A car whizzed by, then another, then silence. It wouldn't have crossed his mind we wanted to keep going, but for us, the worst had happened. Monday morning, we wouldn't show up at work, and by lunch, people would know. It didn't take rocket science to figure out something was up if we both called, saying we might be back in the office on Wednesday. There had been rumors. People noticed me hanging around her office, going on about my children, divorce, and the crap of life.
I learned about big plans from my father. He kept trying to make life work. My mother had no part in that and started in on him right away. She accused him of orchestrating various plots or being a Russian agent. My mother wasn't exactly normal. My father usually poured a couple of bourbons for himself. Later, he would find me in my bedroom. He always started out, "Everything will be alright in the morning." Then he read me some story about some kid overcoming impossible obstacles. He was such an optimist. He should have told me the truth. Some things are just broken. In spite of all that had gone wrong, I had my own irrational hope.
This history was playing in my head. We studied each other. Because of the kids, I was scared. I knew what families did to children, what I had already done to mine. We were both risking a lot.
I finally had to say something. "We could find a motel and make the best of it." This is where I paused. I didn't want it to settle for so little, yet I didn't want the same old thing, struggling to keep a big adventure on course.

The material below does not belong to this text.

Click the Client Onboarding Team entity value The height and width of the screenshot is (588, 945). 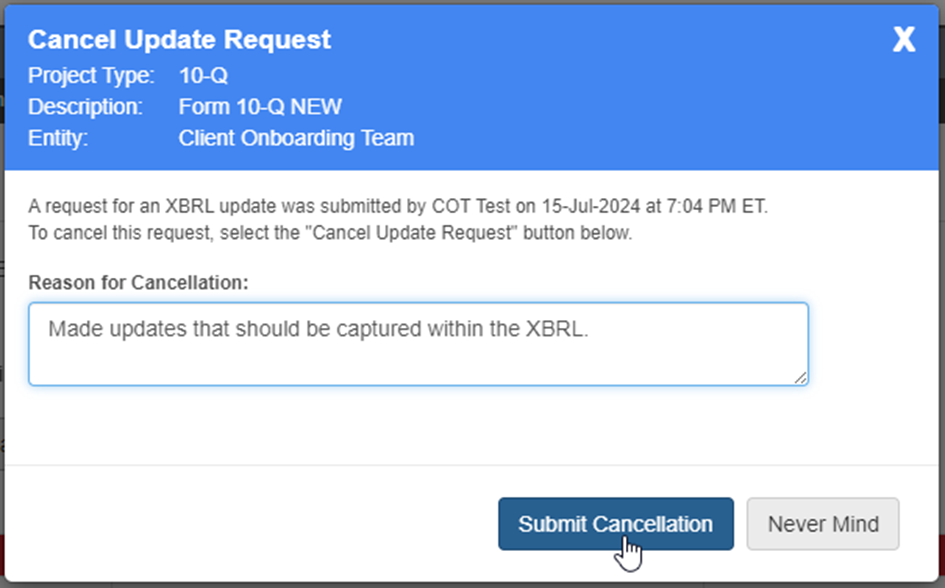(296, 138)
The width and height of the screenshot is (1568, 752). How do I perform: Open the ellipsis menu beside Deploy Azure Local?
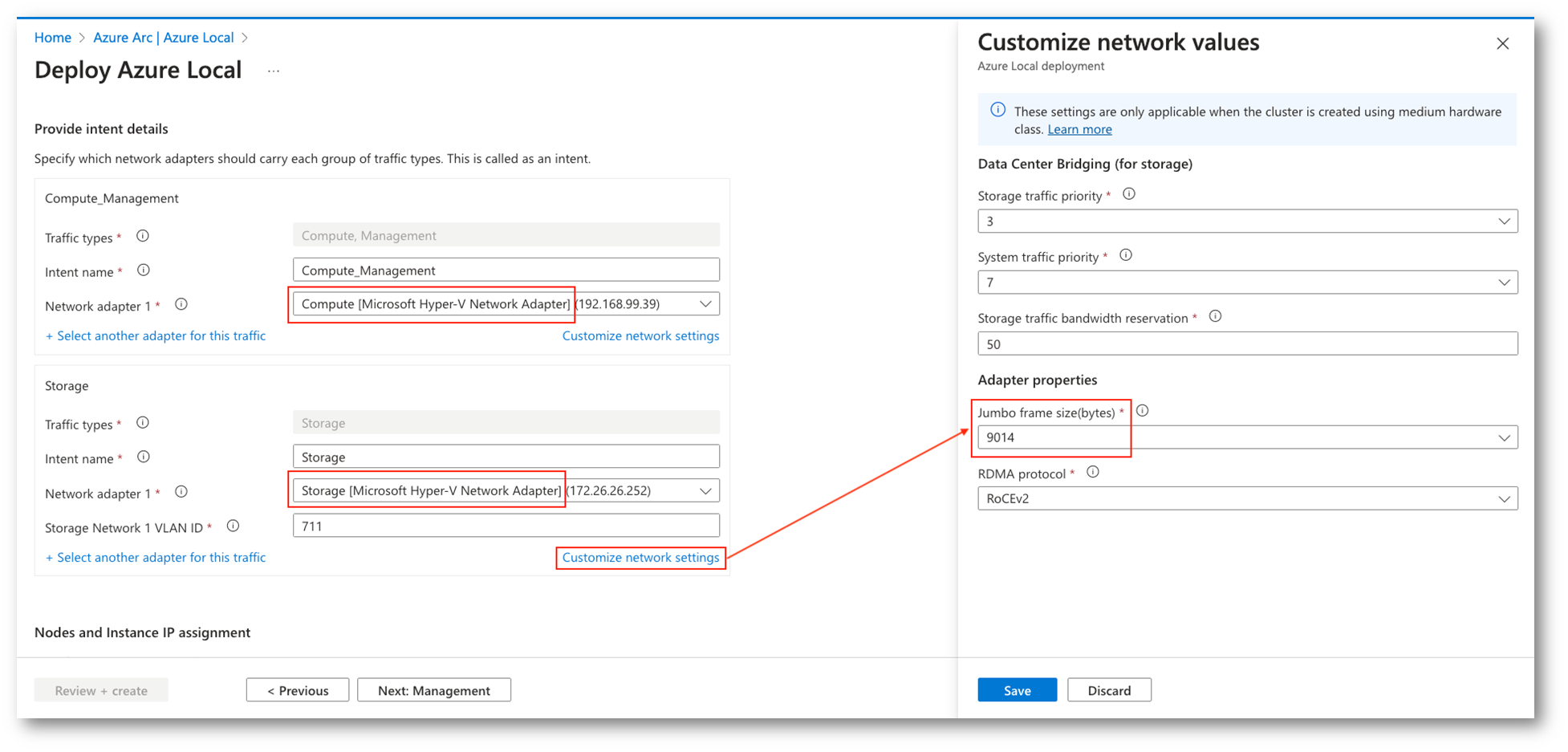(x=274, y=71)
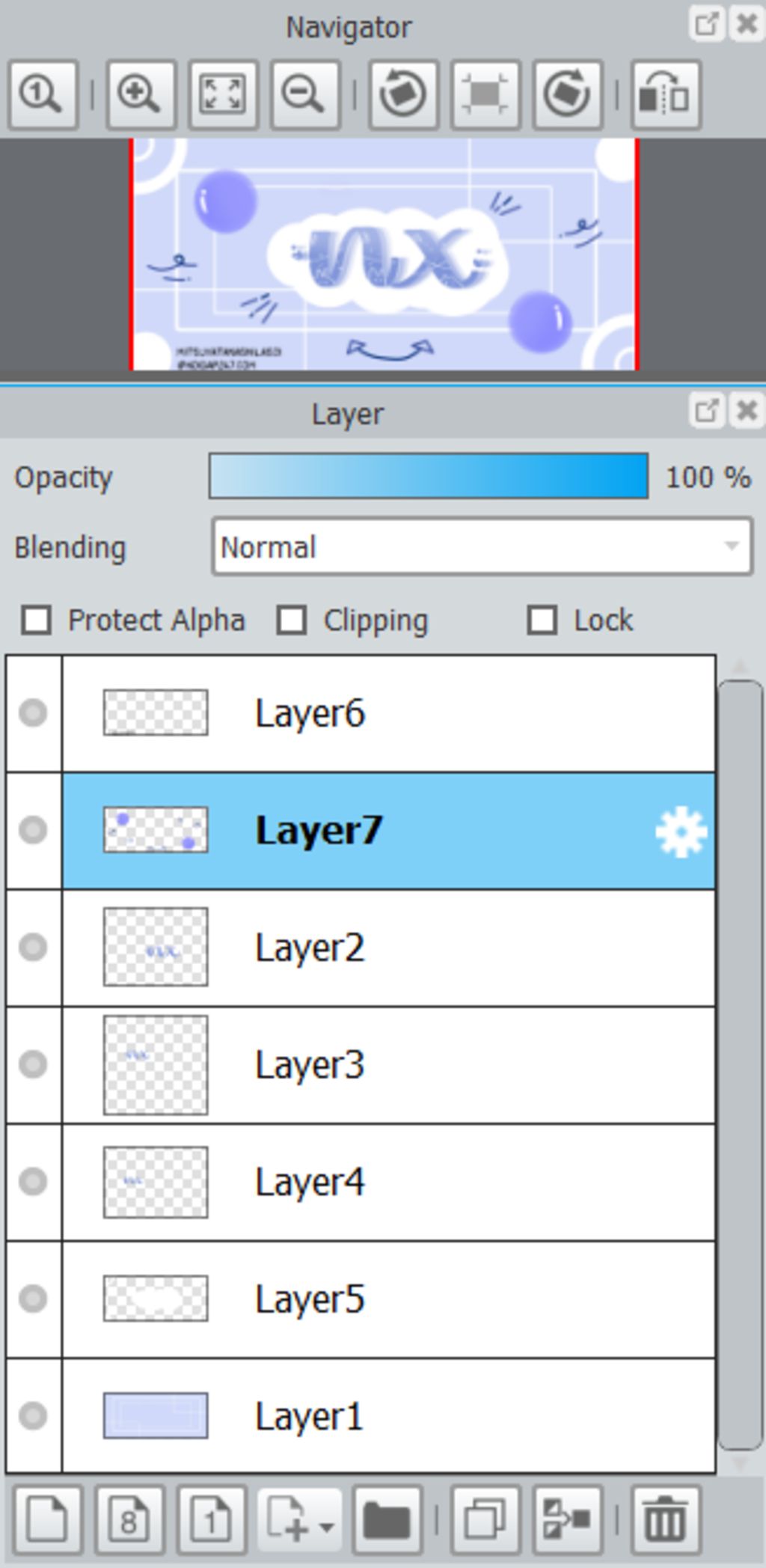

I added, "We could stay here or try for Montreal, go for broke, and hope we can fix the transmission there. If we try, there's a distinct possibility we'll end up broken down in the middle of nowhere."
I didn't have my usual confidence, so I glanced at the mechanic. At first, he looked puzzled, and then a sliver of smile eased into the corners of his eyes.
She touched her car. "Montreal, of course, and if it doesn't work, you and I will make new plans."
The mechanic wished us well. "Montreal is possible. Good luck."
Hours later, almost deaf from the noise, we arrived to rush hour traffic. Boulevard de Maisonneuve was packed cheek to jowl with cars and trucks, hot and chaotic. Our car's agony drowned out everything. Cars passed, and people turned our way, studying the couple in the roaring car. We had their pity, but we tried to appear nonchalant, even smiled. The transmission screamed, hanging on to fourth gear, our last gear, our last hope, but we were in Montreal, and that was all that mattered.